• **Exercise prompt**
Omit the pictures. Transcribe exactly the lines below, from the one with "The height and" up to and including the last.

• **Collected data entries**

....

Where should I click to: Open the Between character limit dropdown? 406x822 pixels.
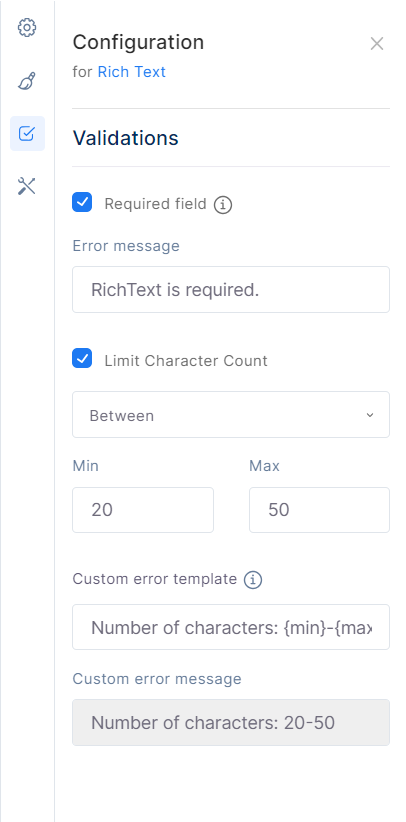click(231, 415)
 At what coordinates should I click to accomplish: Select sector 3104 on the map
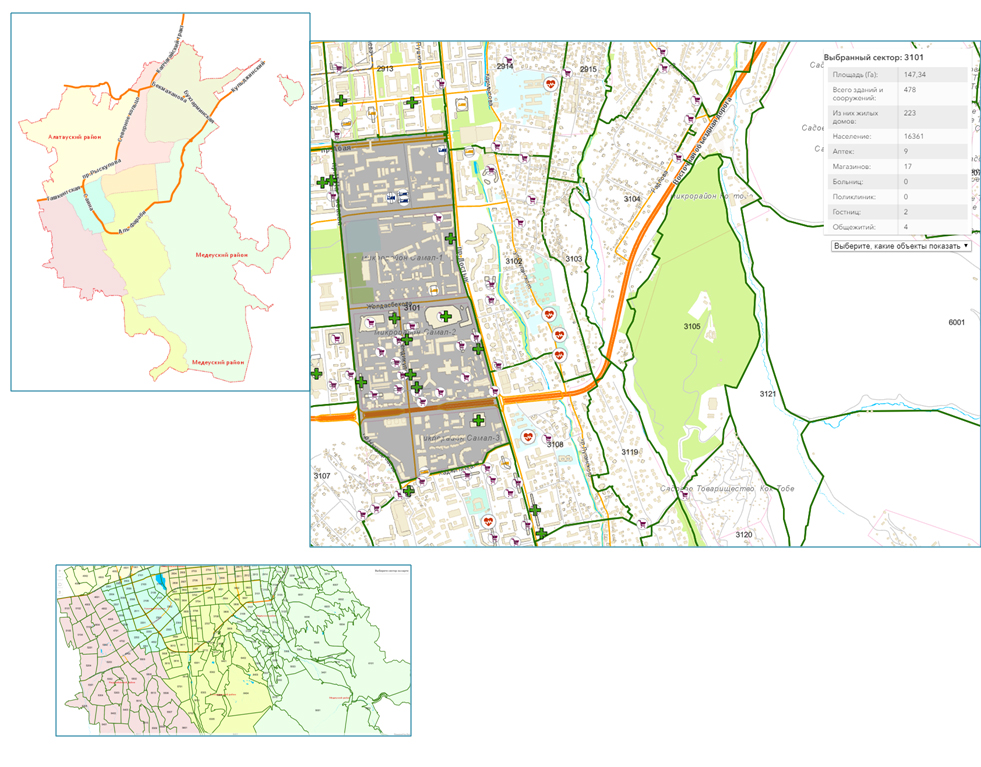(632, 199)
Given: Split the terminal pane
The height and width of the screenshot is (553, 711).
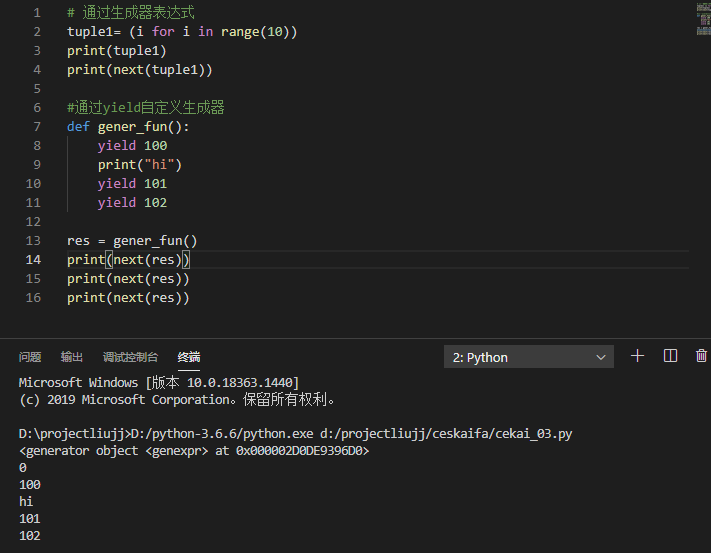Looking at the screenshot, I should (671, 356).
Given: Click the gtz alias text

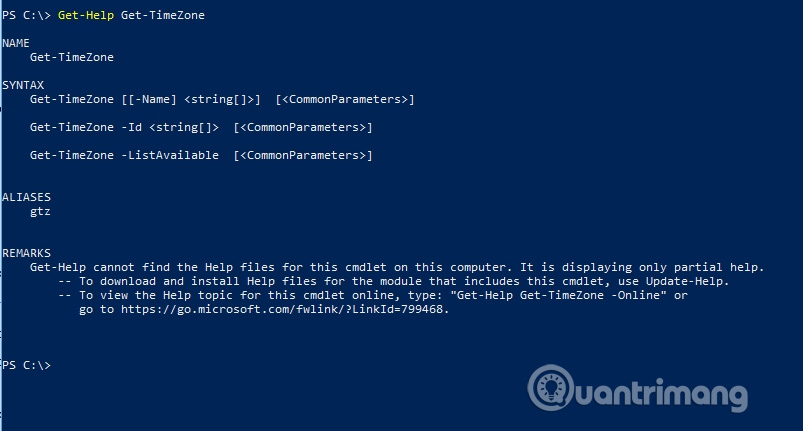Looking at the screenshot, I should coord(40,211).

....

• **Output of the task**
The height and width of the screenshot is (553, 711).
Looking at the screenshot, I should (671, 356).
Given: Click the gtz alias text

Looking at the screenshot, I should coord(40,211).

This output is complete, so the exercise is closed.